** Work to be completed **
Write out, word for word, the first line of the data below and every line after it through the one containing "Shipping & Delivery (130, 2189)".

(Saved data entries)

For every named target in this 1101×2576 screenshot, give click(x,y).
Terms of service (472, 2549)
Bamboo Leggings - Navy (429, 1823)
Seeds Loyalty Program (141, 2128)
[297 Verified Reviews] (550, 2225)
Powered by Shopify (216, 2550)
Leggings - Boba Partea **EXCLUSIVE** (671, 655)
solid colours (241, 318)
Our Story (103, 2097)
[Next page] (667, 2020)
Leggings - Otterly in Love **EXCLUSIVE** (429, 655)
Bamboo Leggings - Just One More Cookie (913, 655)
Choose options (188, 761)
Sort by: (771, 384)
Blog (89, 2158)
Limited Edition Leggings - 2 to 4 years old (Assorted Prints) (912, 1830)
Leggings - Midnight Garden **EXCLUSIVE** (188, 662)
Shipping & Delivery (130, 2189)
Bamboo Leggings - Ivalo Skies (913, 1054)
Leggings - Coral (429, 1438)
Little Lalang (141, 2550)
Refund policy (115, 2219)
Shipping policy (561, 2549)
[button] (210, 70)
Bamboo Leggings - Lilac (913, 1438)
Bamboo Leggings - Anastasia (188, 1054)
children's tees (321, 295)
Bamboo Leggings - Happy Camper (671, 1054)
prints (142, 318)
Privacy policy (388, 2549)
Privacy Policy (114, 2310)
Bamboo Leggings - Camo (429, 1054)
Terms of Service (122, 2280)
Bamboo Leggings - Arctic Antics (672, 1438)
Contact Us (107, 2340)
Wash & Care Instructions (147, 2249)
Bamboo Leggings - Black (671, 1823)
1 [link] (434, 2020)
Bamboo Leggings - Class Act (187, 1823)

** Written reply **
For every named target in this 1101×2576 screenshot, give click(x,y).
Terms of service (472, 2549)
Bamboo Leggings - Navy (429, 1823)
Seeds Loyalty Program (141, 2128)
[297 Verified Reviews] (550, 2225)
Powered by Shopify (216, 2550)
Leggings - Boba Partea **EXCLUSIVE** (671, 655)
solid colours (241, 318)
Our Story (103, 2097)
[Next page] (667, 2020)
Leggings - Otterly in Love **EXCLUSIVE** (429, 655)
Bamboo Leggings - Just One More Cookie (913, 655)
Choose options (188, 761)
Sort by: (771, 384)
Blog (89, 2158)
Limited Edition Leggings - 2 to 4 years old (Assorted Prints) (912, 1830)
Leggings - Midnight Garden **EXCLUSIVE** (188, 662)
Shipping & Delivery (130, 2189)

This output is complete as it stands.